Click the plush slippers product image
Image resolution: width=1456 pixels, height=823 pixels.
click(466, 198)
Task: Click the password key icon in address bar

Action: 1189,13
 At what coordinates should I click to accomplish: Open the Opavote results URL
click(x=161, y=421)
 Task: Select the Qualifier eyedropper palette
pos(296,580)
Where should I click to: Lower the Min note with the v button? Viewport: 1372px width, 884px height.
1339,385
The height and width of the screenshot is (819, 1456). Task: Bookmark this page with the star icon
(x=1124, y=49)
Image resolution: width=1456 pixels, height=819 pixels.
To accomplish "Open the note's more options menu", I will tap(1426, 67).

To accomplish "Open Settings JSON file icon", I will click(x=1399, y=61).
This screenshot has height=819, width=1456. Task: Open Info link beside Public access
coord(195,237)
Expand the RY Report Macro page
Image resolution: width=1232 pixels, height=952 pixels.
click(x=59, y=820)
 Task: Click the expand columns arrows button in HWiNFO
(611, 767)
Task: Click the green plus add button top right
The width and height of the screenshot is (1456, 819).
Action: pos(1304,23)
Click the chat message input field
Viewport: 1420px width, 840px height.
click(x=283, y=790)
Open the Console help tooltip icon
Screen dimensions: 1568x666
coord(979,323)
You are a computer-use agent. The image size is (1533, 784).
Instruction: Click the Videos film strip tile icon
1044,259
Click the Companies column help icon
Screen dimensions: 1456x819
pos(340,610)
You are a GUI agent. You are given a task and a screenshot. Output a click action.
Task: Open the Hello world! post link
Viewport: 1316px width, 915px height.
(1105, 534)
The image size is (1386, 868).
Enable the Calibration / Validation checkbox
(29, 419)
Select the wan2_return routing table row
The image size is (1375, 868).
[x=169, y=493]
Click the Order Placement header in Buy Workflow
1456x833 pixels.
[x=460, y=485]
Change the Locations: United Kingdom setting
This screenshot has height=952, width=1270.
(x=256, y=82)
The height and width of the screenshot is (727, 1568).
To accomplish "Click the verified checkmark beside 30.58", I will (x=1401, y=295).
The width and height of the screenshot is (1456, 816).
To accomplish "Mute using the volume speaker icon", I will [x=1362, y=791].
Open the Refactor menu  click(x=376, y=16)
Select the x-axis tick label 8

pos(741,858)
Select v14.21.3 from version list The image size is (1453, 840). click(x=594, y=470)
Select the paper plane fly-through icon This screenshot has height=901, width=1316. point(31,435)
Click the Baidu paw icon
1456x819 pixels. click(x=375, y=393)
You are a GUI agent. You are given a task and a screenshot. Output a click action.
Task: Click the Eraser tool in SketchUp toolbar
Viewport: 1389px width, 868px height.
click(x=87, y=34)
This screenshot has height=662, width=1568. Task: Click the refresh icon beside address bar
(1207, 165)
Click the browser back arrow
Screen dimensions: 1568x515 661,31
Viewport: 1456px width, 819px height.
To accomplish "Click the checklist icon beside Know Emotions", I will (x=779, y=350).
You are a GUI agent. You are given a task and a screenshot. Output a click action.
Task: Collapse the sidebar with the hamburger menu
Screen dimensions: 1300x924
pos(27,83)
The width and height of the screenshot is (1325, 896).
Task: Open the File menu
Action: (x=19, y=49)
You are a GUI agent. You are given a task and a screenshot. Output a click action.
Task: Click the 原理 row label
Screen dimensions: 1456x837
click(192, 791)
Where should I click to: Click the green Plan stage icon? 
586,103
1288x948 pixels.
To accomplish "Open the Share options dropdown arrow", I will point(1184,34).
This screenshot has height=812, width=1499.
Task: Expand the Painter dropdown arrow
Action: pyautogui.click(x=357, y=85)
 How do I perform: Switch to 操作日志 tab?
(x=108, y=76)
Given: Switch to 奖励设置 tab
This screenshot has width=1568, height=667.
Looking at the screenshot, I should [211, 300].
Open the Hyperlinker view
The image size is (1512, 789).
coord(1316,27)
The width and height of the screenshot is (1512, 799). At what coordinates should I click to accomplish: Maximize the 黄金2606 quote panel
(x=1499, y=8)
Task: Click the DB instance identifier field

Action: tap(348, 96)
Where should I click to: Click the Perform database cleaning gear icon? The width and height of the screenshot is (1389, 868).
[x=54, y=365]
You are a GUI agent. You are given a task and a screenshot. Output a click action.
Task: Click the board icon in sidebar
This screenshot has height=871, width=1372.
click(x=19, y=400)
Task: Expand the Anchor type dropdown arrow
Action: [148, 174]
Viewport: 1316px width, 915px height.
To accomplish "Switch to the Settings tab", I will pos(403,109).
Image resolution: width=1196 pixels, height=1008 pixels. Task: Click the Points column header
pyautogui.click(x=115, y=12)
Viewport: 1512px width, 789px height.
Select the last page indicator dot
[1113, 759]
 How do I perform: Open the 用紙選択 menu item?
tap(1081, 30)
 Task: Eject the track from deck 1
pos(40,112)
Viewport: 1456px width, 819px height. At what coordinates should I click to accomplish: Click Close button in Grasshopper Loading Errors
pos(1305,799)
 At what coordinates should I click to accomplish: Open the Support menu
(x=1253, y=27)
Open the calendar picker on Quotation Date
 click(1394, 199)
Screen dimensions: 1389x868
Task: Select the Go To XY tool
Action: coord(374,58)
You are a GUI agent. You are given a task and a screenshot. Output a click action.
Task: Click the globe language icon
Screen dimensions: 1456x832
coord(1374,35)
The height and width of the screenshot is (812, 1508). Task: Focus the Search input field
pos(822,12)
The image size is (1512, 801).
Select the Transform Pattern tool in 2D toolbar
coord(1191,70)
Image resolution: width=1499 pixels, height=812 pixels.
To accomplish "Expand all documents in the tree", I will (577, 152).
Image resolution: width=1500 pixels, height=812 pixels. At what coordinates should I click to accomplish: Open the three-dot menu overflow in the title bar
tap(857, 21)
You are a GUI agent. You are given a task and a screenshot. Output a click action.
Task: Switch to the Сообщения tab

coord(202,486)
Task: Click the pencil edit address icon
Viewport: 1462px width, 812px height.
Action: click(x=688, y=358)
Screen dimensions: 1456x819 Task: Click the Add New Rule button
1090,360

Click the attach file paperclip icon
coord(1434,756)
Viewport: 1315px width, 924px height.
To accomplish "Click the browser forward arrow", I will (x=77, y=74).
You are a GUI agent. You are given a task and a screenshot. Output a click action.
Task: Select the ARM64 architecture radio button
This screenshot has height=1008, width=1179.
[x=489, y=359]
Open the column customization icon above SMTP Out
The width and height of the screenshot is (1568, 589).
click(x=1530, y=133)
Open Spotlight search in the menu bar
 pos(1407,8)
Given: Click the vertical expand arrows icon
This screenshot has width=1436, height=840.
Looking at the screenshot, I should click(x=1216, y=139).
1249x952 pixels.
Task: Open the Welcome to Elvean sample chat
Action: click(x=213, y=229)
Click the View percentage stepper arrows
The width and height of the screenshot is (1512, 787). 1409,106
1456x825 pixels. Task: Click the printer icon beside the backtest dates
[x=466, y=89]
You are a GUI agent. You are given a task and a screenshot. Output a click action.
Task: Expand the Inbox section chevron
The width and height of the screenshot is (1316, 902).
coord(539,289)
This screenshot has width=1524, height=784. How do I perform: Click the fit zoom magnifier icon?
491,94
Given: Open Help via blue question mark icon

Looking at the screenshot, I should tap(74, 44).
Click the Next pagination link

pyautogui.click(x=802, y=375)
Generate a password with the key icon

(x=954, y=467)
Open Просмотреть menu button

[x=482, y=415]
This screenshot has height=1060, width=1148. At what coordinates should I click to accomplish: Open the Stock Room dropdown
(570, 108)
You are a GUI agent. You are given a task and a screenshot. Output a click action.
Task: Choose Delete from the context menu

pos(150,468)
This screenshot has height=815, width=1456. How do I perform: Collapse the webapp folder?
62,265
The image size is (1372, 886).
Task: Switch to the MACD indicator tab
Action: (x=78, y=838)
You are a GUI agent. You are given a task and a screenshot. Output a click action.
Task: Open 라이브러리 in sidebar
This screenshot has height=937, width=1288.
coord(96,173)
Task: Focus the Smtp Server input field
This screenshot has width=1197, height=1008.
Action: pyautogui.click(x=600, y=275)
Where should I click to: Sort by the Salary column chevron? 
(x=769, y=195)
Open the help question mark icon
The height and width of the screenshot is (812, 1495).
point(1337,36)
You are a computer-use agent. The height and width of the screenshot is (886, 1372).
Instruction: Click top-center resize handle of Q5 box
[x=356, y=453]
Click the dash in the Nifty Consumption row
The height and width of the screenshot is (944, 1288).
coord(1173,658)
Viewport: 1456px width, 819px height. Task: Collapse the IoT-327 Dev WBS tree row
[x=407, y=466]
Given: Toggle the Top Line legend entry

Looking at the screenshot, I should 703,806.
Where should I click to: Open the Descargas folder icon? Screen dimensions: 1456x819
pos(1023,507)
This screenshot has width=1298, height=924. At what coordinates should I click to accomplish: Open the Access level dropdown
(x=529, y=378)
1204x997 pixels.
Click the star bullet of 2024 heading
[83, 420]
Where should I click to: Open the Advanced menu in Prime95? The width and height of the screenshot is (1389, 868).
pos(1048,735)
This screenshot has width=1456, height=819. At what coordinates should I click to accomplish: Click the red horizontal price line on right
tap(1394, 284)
- - - -
YOUR ASSIGNMENT
All lines carrying the word "computer" must be copied from the data above.

ANSWER FOR THE TASK
You are a computer-use agent. The image size is (1533, 784).
You are a computer-use agent. The height and width of the screenshot is (886, 1372).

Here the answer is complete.